● **Exercise prompt**:
Reproduce verbatim the passage of the Git and GitHub lesson below that opens with the words containing "The oft-asked question: What" and closes with "work is kept.".

● **Text shown**:
'''

Ready to stop e-mailing code to your collaborators? Want a better way of keeping track of the changes you make on your programming projects? The Git system is designed to make collaboration easier and more transparent. This lesson provides an introduction to the version control system Git, one central sharing point called GitHub, and how you can use the two in RStudio.
The oft-asked question: What is the difference between Git and GitHub? has a relatively simple answer.
Git was originally developed for keeping track of changes in computer programming code, but is now used for much more, including open access journals, blogs, and text books.
Throughout the rest of the lesson, you’ll see the word “repository” (or “repo”, for short). A repository can be considered a storage system (like a folder on your computer) where your work is kept.
Make sure you have R and RStudio installed on your machine.
You’ll need to have Git installed to take advantage of this version control functionality. To see if you have Git installed on your system, open RStudio and select Global Options from the Tools menu (Tools > Global Options…). In the dialog that opens, click the Git/SVN tab on the left-hand side of the pop-up window. Near the top of the pane, there is a field for the Git executable. If it says something like “/usr/bin/git” or “C:/Program Files/Git/” then you already have Git installed. Yay! If instead it says “(Not Found)” in the Git executable field, then you will need to install Git before proceeding.
(Another way you can do this is to use the command line to check for
Git. On Windows, you can run which git
in your command
prompt; on Mac OS or Linux, you can run git --version
)
If Git is not installed on your machine, head to the Software Carpentry instructions for Git and install whichever version is appropriate for your operating system. You only need to do this step if the previous step indicated that Git was not installed on your computer. After you install Git, shutdown and restart RStudio.
After installing Git, you’ll need to configure Git. You can do this through RStudio or in your command line interface of choice. In RStudio, open a new Terminal via Tools > Terminal > New Terminal and enter:
git config --global user.name 'Your Name'
git config --global user.email 'your@email.com'
Replacing 'Your Name'
and 'your@email.com'
with your actual name and e-mail (surrounded by single-quotes).
Next, if you have not already, sign up for a GitHub account at github.com. Registration is free and simple. Make sure you remember your GitHub ID and password - we’ll need those later in the lesson.
What? On some versions of Mac OS, you will need to install one more program in order to get RStudio and Git to talk with each other. If you see an error like
xcrun: error: invalid active developer path (/Library/Developer/CommandLineTools),
missing xcrun at: /Library/Developer/CommandLineTools/usr/bin/xcrun.
shut down RStudio, open the Terminal application and run
xcode-select --install
open RStudio again and you should be all set! If you want to know more about this error, head over to Stack Overflow and read about this in more detail.

'''

● **Data rows**:
'''

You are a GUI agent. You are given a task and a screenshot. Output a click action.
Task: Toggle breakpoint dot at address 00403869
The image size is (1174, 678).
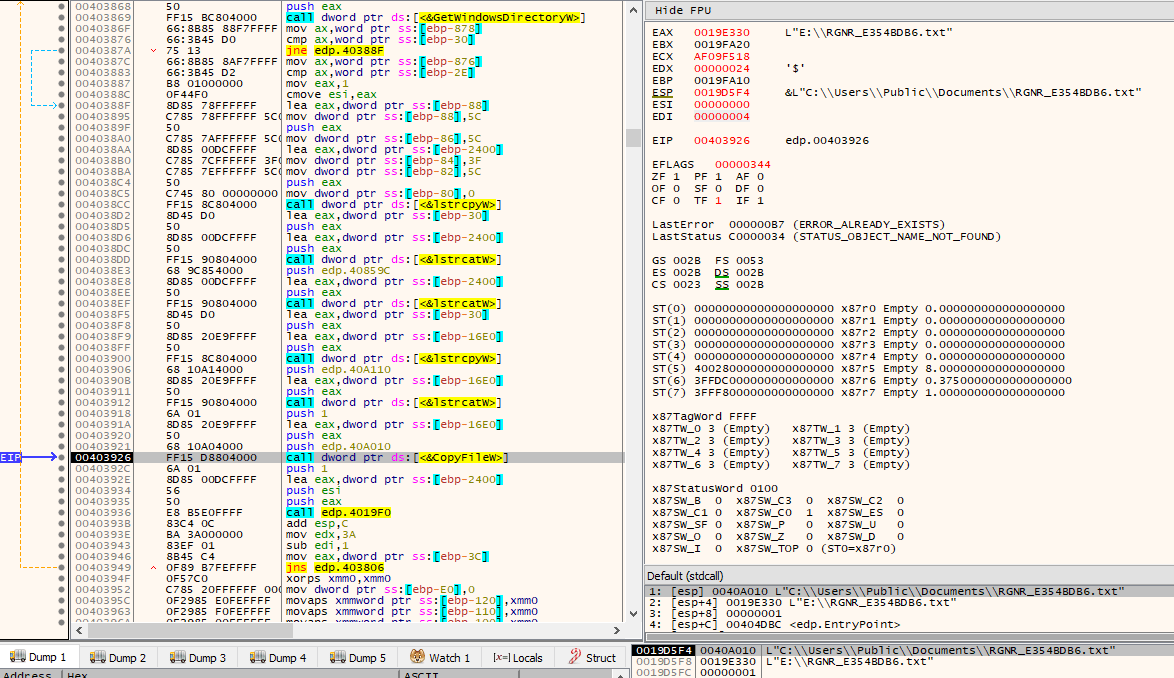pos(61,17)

'''
'''

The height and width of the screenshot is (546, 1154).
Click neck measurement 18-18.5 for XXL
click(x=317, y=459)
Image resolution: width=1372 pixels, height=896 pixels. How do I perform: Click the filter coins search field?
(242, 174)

'''
'''

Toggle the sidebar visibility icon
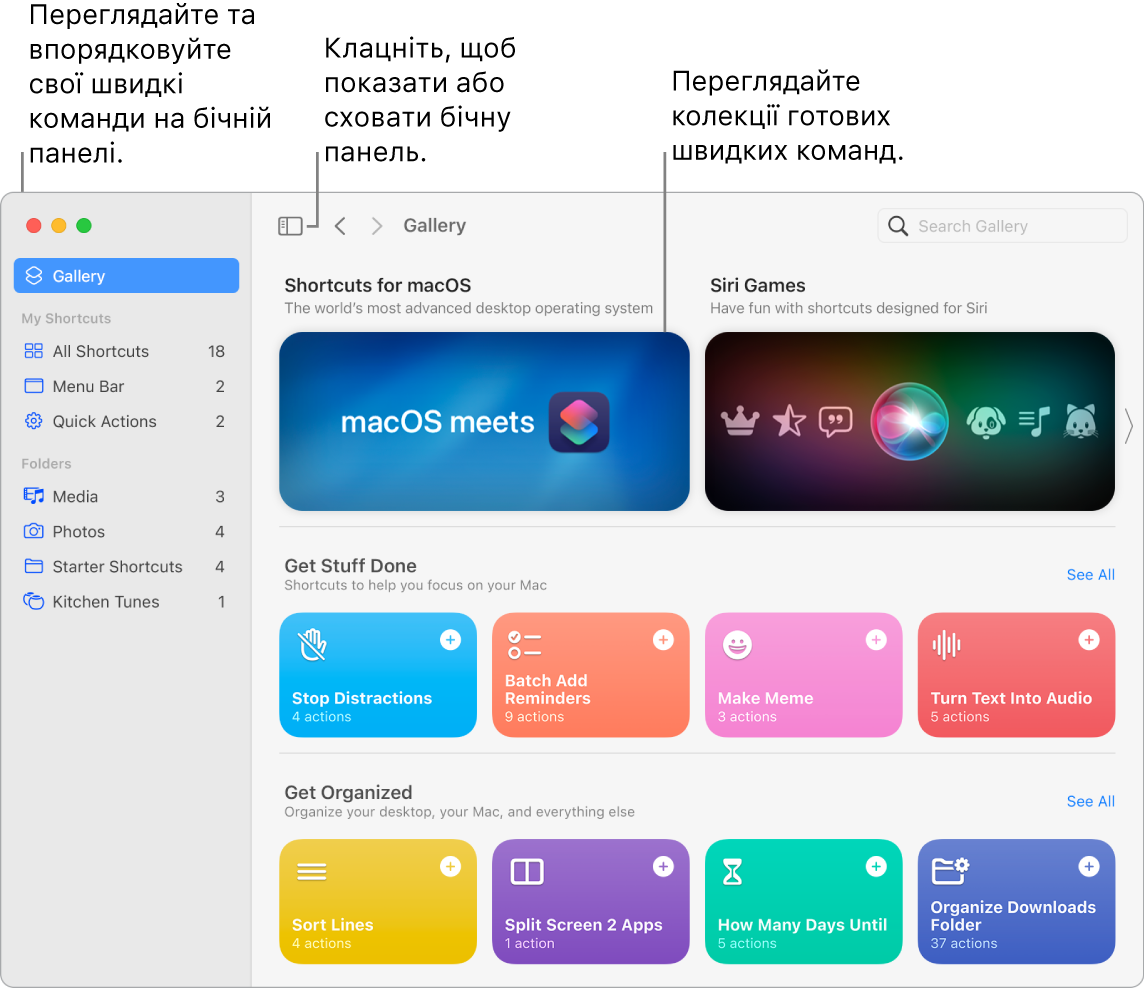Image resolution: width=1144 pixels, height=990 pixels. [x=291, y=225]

'''

● **Correct output**:
The oft-asked question: What is the difference between Git and GitHub? has a relatively simple answer.
Git was originally developed for keeping track of changes in computer programming code, but is now used for much more, including open access journals, blogs, and text books.
Throughout the rest of the lesson, you’ll see the word “repository” (or “repo”, for short). A repository can be considered a storage system (like a folder on your computer) where your work is kept.